Selective nonoperative management of abdominal gunshot wounds has progressed from heresy a few years ago to established practice now, at least at Level I and Level II trauma centers across New England, according to a report published online in the Journal of the American College of Surgeons.
“Mandatory laparotomy used to be the only acceptable standard of care” for this patient population, but many surgeons now realize that a hole in the abdomen doesn’t necessitate immediate laparotomy. “Patients with a reliable clinical exam, who are hemodynamically stable and without signs of peritonitis, can be observed under structured protocols of close monitoring, frequent clinical exams, and appropriate imaging,” said Thomas Peponis, MD, of Massachusetts General Hospital, Boston, and his associates.
Two findings belie the main arguments that opponents of SNOM have made in favor of routine laparotomy: delaying surgery leads to devastating consequences and “unnecessary” laparotomies are virtually harmless.
The first finding was that the 18 patients in the SNOM group (1.9% of the entire study population) who eventually required a delayed laparotomy had few postoperative complications, and none of the complications appeared to be directly related to the delay in surgery. Those SNOM patients who eventually had surgery did not differ in terms of age, sex, location of the gunshot wound, vitals on ED presentation, Glasgow Coma Scale on ED presentation, presence of hemodynamic instability, or presence of diffuse abdominal tenderness on clinical exam.
The second finding concerned the 104 patients who underwent immediate exploratory laparotomy. Dr. Peponis and his associates deemed the immediacy to be nontherapeutic (unnecessary) because “the mere presence of a hole to the abdomen was the only indication” for the surgery. Nearly one in six patients operated on for an abdominal gunshot wound underwent a nontherapeutic laparotomy. Of those, 18 (17.3%) developed postoperative complications, including wound infections, ileus, pneumonia, pleural effusion requiring a chest tube, intra-abdominal abscess, acute kidney injury, sepsis, venous embolus, and a fistula related to a retained bullet.

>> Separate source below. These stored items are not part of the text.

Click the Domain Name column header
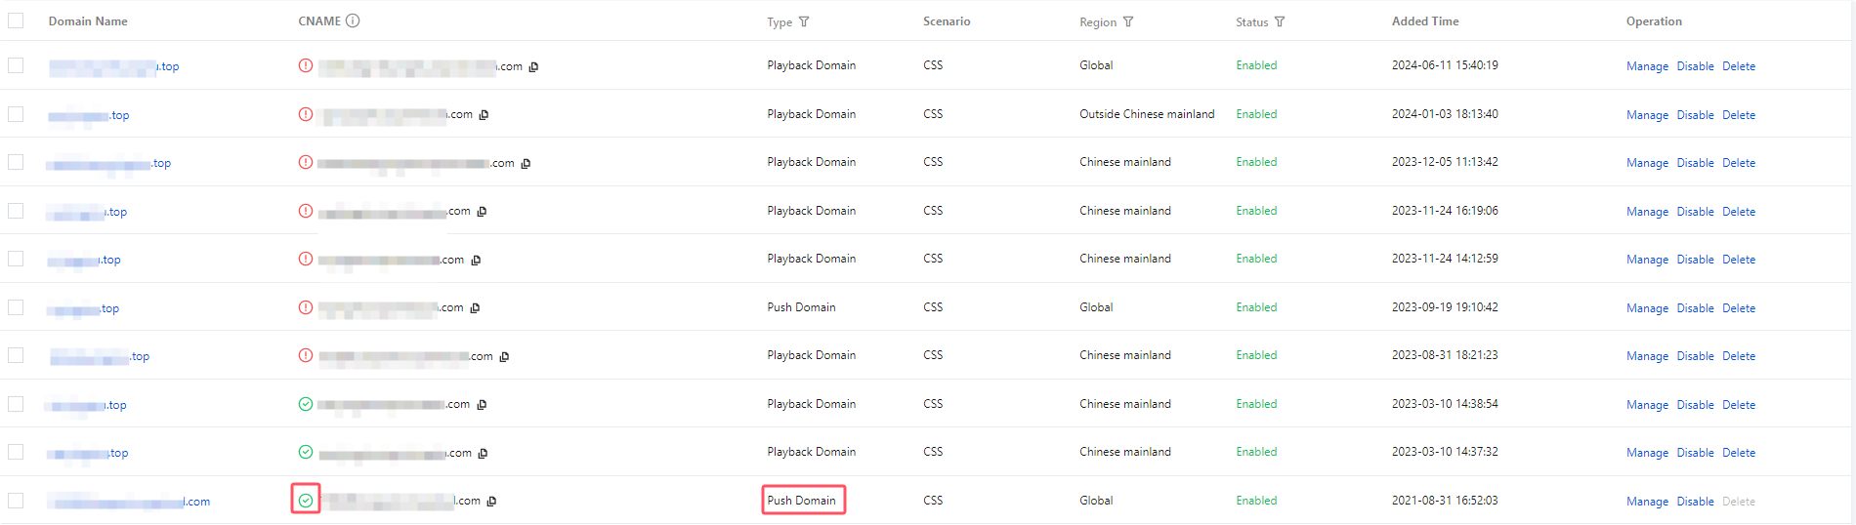This screenshot has height=525, width=1856. pos(88,20)
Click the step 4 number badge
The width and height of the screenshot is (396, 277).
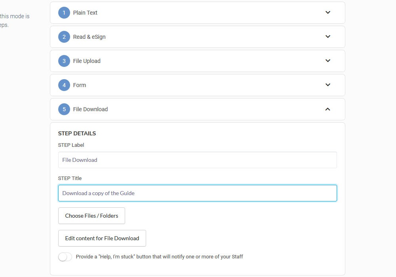pos(64,85)
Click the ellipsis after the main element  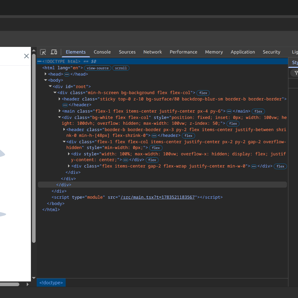tap(229, 111)
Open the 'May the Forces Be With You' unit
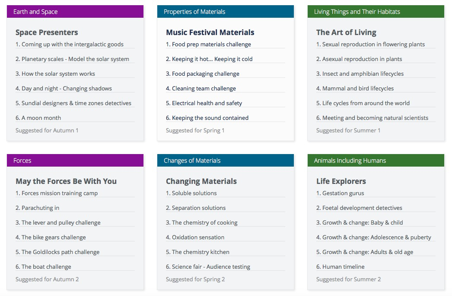 66,181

The rate of abdominal gunshot wounds treated nonoperatively in the centers studied has grown from around 18% before 2010 to 27% in the following years. The increasing use of CT scans has bolstered the trend, but the clinical exam remains the critical element in deciding whether to operate immediately. The investigators recommended immediate surgery for all abdominal gunshot wound patients who are hemodynamically unstable or who exhibit diffuse abdominal tenderness. “There is no other place for a patient with an abdominal gunshot wound and definitively worsening clinical symptoms than the OR. The remaining patients are appropriate for SNOM under close observation, repeat clinical evaluations, and immediate OR availability in case the clinical picture changes.”
The limitations of the study are the following: First, it represents only Level I and II centers with experienced trauma teams. Second, there is no commonly established protocol across trauma centers for SNOM, giving rise to a variability in decision making and care. Third, the definition of immediate and delayed surgery was within a 2-hour window, a somewhat arbitrary time period.
The investigation was sponsored by the Research Consortium of New England Centers for Trauma (ReCoNECT). The authors had no disclosures.
FROM THE JOURNAL OF THE AMERICAN COLLEGE OF SURGEONS
Key clinical point: Selective nonoperative management of abdominal gunshot wounds has progressed from heresy a few years ago to established practice now.
Major finding: 197 patients (91.6% of the nonoperative group and 21.4% of the entire study population) were successfully managed nonoperatively and were discharged without requiring any abdominal surgery.
Data source: A retrospective review of the medical records of 922 gunshot wound patients treated at 10 New England trauma centers during a 20-year period.
Disclosures: The investigation was a multicenter study of the Research Consortium of New England Centers for Trauma (ReCoNECT). Dr. Peponis and his associates reported having no relevant financial disclosures.